I’ve written many times about missing the passion I once had for this profession. I miss looking forward to the work day, looking forward to the day-to-day tasks that I have to perform. Once upon a time, I got to design my own course my own way and deliver the material to the students in a manner that I found to be effective. The underlying pedagogy was that someone who had earned a Master’s degree in their subject should know that subject well enough to design a course around the material. Obviously, not everyone is a good teacher, but typically, those people weed themselves out fairly quickly. In general, the people who gravitate toward teaching are people who have a deeply rooted desire to share their love of their particular discipline, so those people typically take the profession seriously and strive to do a good job.
Then, several years back, the pedagogy began to change, and this new change is really a symptom of the larger issue in this country. For some reason, individual instructors can no longer be trusted to design their own courses. Self-sufficiency is frowned upon. Instructors must conform to standardized course designs that are developed by committees in bureaucratic offices far removed from the front lines. As with most things in our society today, the individual is being stripped of autonomy. This removal of self-sufficiency handcuffs those of us who believe that there are many ways to arrive at the proper destination and that one way is not necessarily better than another. In short, we must conform to an approach that may not necessarily mirror our individual strengths as educators.

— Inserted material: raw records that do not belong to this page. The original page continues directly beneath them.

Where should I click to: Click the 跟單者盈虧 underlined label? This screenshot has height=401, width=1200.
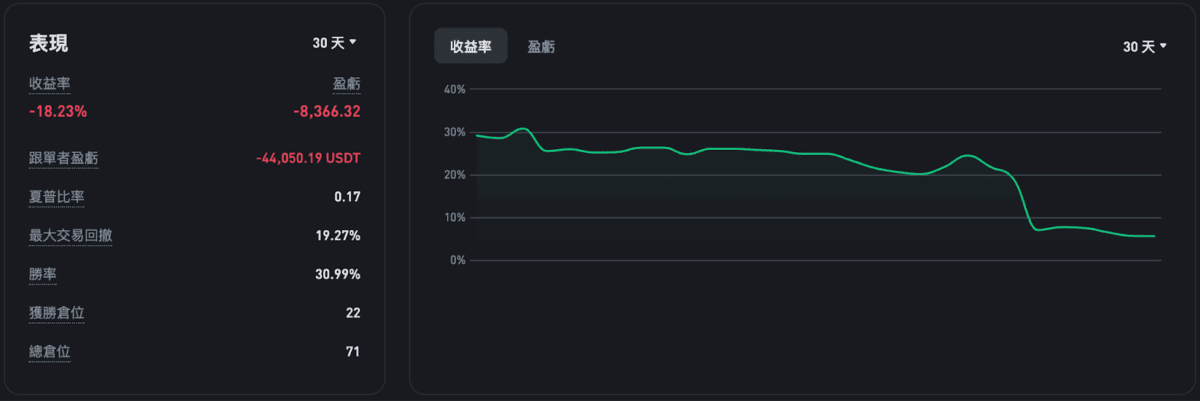[x=63, y=158]
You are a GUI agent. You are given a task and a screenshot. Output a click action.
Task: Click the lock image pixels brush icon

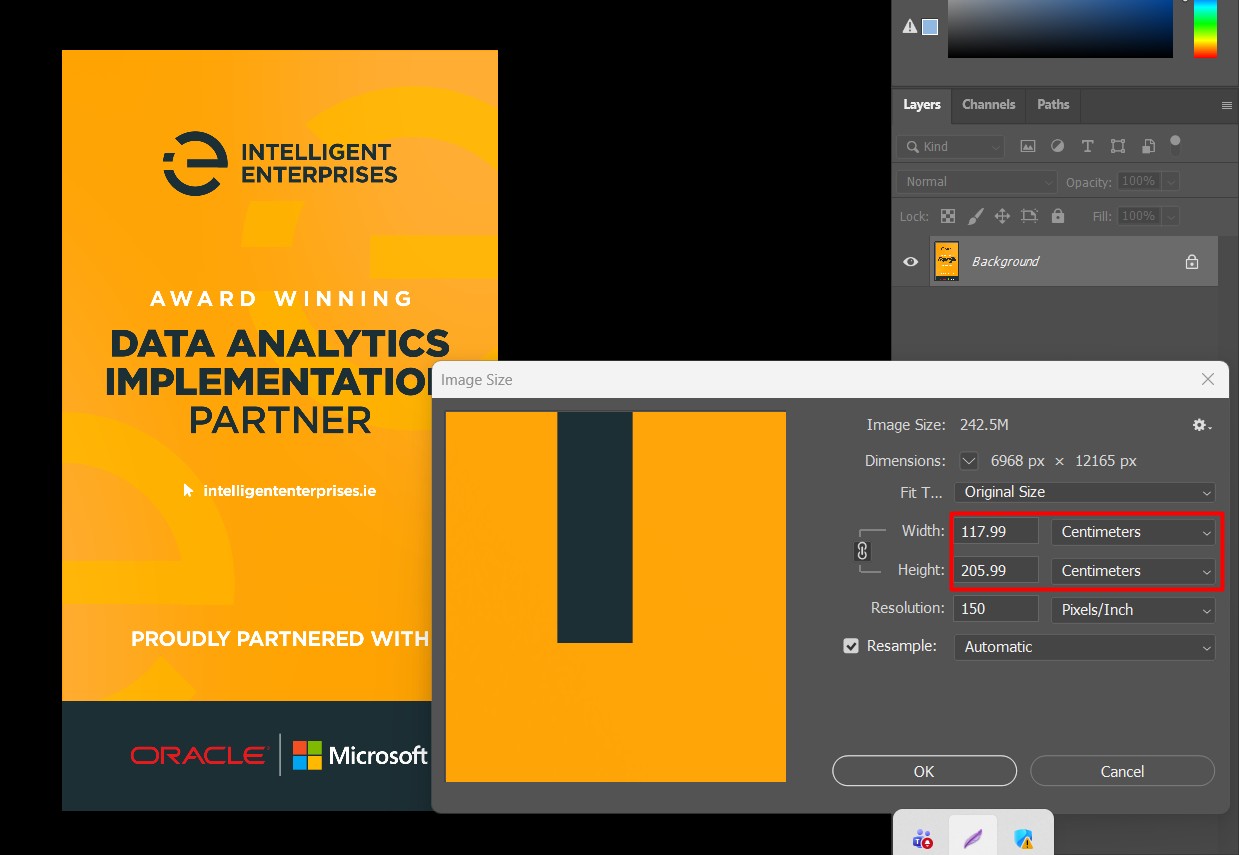976,216
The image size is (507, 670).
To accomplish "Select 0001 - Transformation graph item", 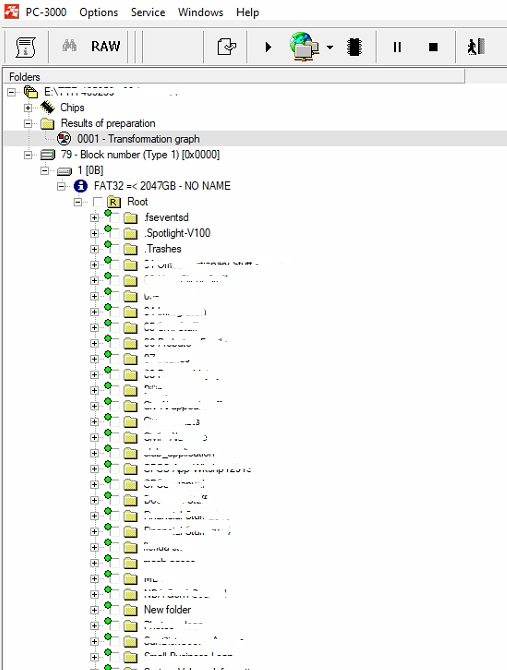I will coord(138,139).
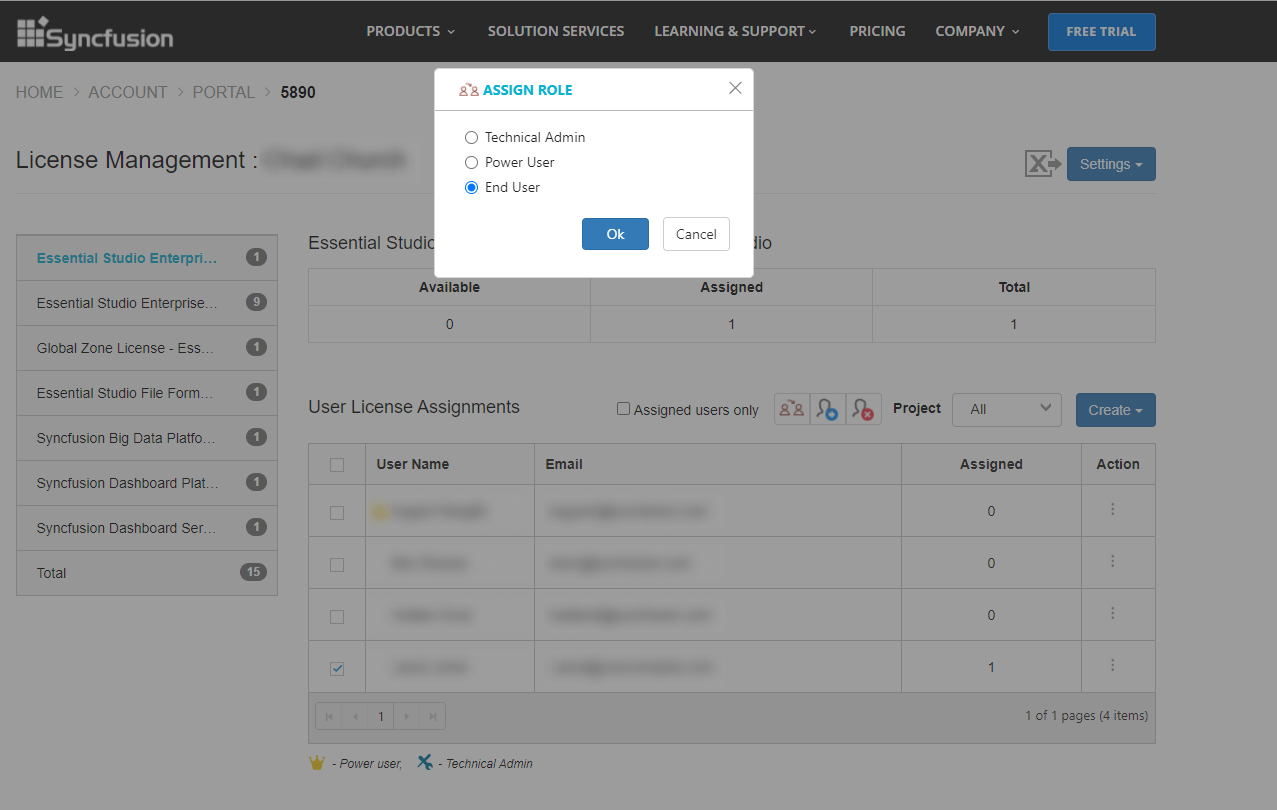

Personally, I think that’s become the most prevalent issue of our time. Each and every day, we as individual citizens are stripped of more and more of our autonomy, and that is not confined to one party. It’s as if the underpinning of our democratic republic, that each person should have the right to govern themselves, is no longer relevant and that the liberties we grew up believing were ours no longer pertain to the vast majority of us, especially those of us who work for a living. Forget about Democrat or Republican, conservative or liberal; the real battle in this nation is over whether democracy will survive or if neo-feudalism will supplant it.